* TAREFA 1: Resuma em duas frases o texto sobre ônibus e covid-19.
* TAREFA 2: Prossiga o texto sobre ônibus e covid-19, escrevendo o trecho que vem logo após o último parágrafo.

* TRECHO PARA LEITURA:
⁂
Os ônibus costumam ser apontados como um dos locais mais perigosos para uma eventual contaminação por coronavírus, mas um estudo divulgado nesta quarta-feira (16) pela Associação Nacional das Empresas de Transportes Urbanos (NTU) procura desfazer essa imagem.
O trabalho da entidade comparou o número de passageiros transportados em 15 sistemas de diferentes lugares do Brasil, incluindo a área metropolitana de Porto Alegre, com a incidência de novos casos de covid-19. A conclusão da análise é de que não existe evidência de que o aumento no uso do ônibus leve a um crescimento da pandemia — mas especialistas recomendam cautela nessa interpretação.
⁂
* MATERIAL FORNECIDO:

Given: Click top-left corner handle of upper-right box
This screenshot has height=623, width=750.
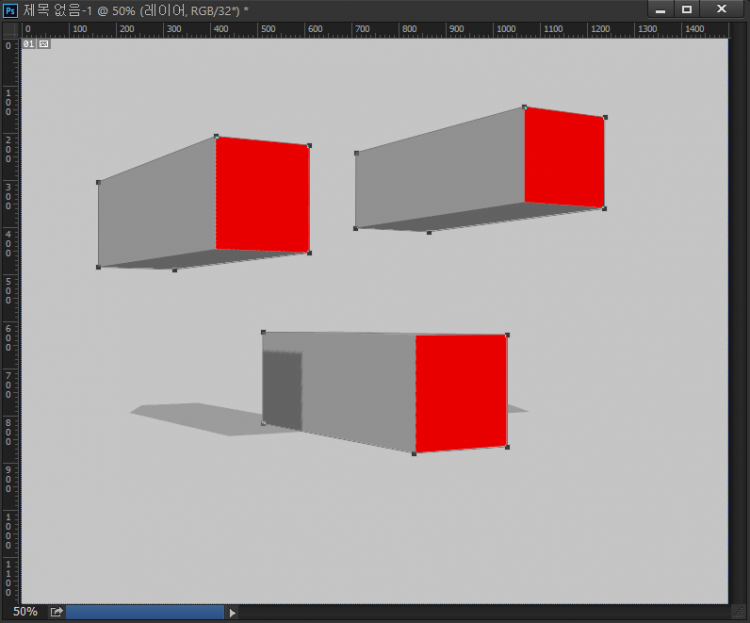Looking at the screenshot, I should pos(357,153).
⁂
* RESPOSTA 1: Um estudo divulgado nesta quarta-feira (16) pela Associação Nacional das Empresas de Transportes Urbanos (NTU) procura desfazer a imagem dos ônibus como um dos locais mais perigosos para a contaminação por coronavírus. Ao comparar o número de passageiros de 15 sistemas do Brasil com a incidência de novos casos de covid-19, a análise concluiu que não há evidência de que o aumento no uso do ônibus leve a um crescimento da pandemia, embora especialistas recomendem cautela nessa interpretação.

* RESPOSTA 2:
A pesquisa comparou o número de viagens realizadas com os casos da doença observados sete dias mais tarde considerando que, em caso de contaminação, este seria o prazo para manifestação do vírus. O texto diz que "não foi observada associação entre o número de passageiros transportados por ônibus e aumento do número de casos". Os pesquisadores dividiram os dados em semanas epidemiológicas (período de tempo utilizado para monitorar doenças, com começo sempre em um domingo e término no sábado seguinte) entre 29 de março e 25 de julho.
No caso da Grande Porto Alegre, a pesquisa analisou somente as viagens intermunicipais. A conclusão é de que a área metropolitana fica no grupo de cidades em que houve pouca oscilação na demanda por transporte e crescimento na transmissão nas semanas mais recentes. O estudo apurou que houve redução na quantidade de viagens realizadas entre as semanas 26 e 28 (21 de junho a 11 de julho), e, mesmo assim, cresceram as contaminações nas duas semanas posteriores.
Em outros períodos e lugares do país, o trabalho identificou a tendência oposta, com crescimento no número de usuários e posterior queda de contágios. Por isso, conclui não haver evidência "de que o maior número de passageiros em ônibus leva a um maior risco de disseminação da covid-19".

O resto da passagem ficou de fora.